Get Them While They Are Young

September 29, 2016

So often, credit unions focus on attracting younger members in their 20s.  The intent is to make them lifelong members so the credit union can benefit when those members are older and ready to borrow.  This idea makes sense when considering how consumers’ income and expenditures increase as they age, particularly in what is considered the prime borrowing years of 30 to 50 years old.


While the idea may make sense, there are some questions on the approach.  Let us start by taking a look at some numbers.  The graph and chart below represent a composite of the demographic data we have gathered from strategic planning sessions we facilitate.


It is no surprise that as members move into their 30s and 40s, the balance of loans they hold increases because they buy houses and more expensive cars.  What surprises most credit unions, however, are the loan balances members still have in their 50s, and especially in their 60s.  In fact, the 60-year-olds are on par from a lending standpoint as the 30-year-olds and this is not just because of higher balance mortgage loans.  For those in their 60s, auto loans continue to be a major component of that age group’s borrowing.

Let’s circle back to the members under 30.  They account for 25% of the membership, yet only 9% of the loan dollars and 6% of the deposits.  Even taking non-interest income into account, which is usually thought to be the area in which younger members shine, they punch below their weight.  Overall, these members do not contribute very much compared the other age brackets.  While this may be expected, there are some questions to consider:

  • What types of resources are being spent to attract, retain, and service these members?

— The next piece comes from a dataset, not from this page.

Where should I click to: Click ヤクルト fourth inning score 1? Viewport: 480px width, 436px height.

At 25%, they are a sizable portion of the overall membership.
  • How long will they have to be members before they become profitable, contributing members to the co-op, making up for the resources spent to retain and service them until then?
  • Does the average length of membership of 30- and 40-year-olds support the idea of 20- year-olds becoming lifelong members?
  • Does that average length of membership also line up with the number of years it takes for those in their 20s to become profitable members?

The average length of membership for those in their 30s tends to be 5 to 7 years and 7 to 9 years in their 40s, suggesting that most 20-year-olds do not become lifelong members.  Furthermore, some credit unions that track this information regularly have seen as much as  one-third of young people leave the credit union when they turn 18.

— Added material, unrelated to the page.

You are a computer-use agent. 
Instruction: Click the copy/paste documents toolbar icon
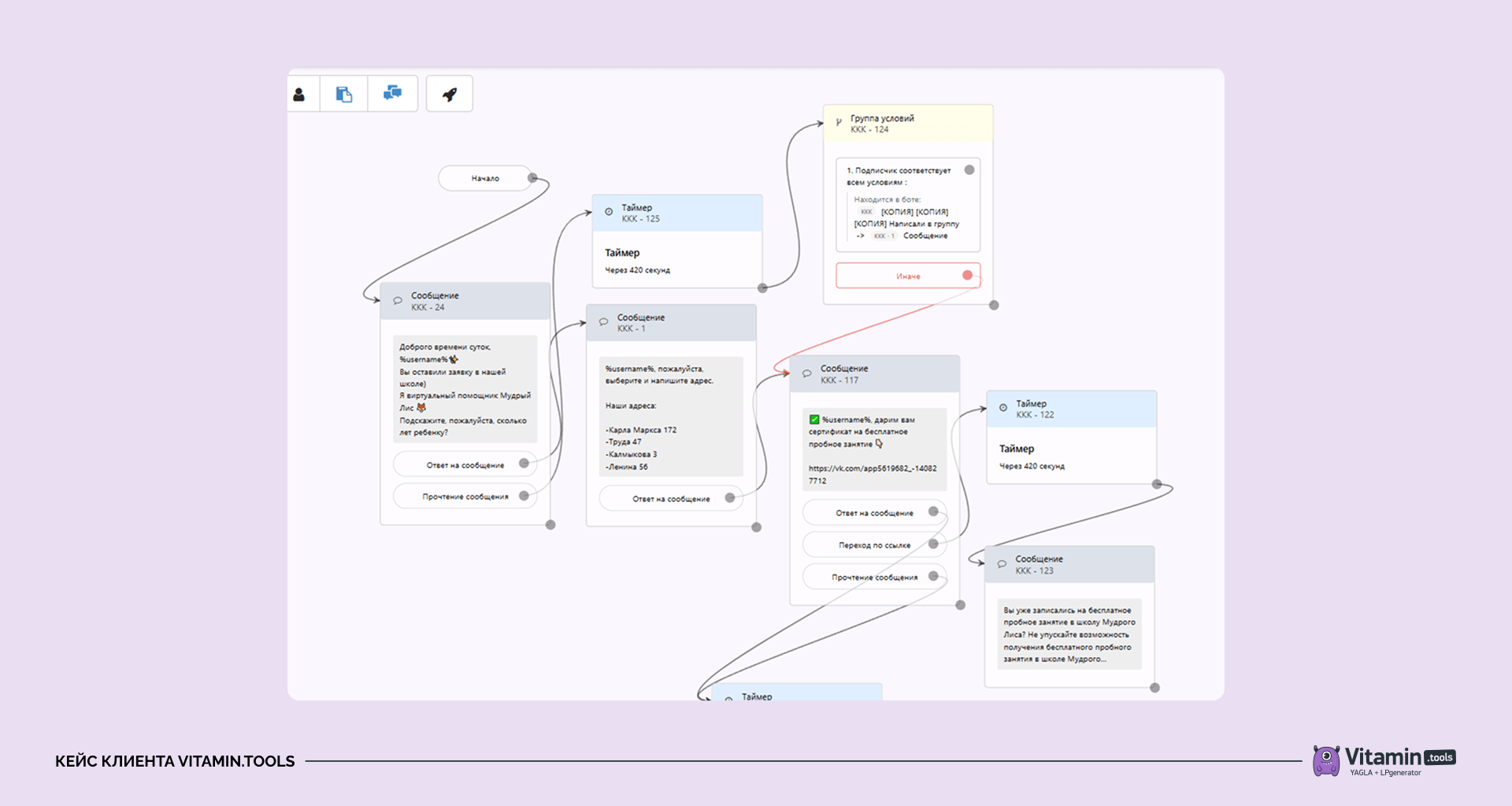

Lining up these numbers with the competition from niche market players (think FinTechs) that are providing one-off services, getting them while they are young is harder and harder to do. Ultimately, credit unions have to ask the question of how many resources are they willing to commit on members that may not be with the credit union long enough to be profitable, especially when there may be more opportunities in other areas of the membership.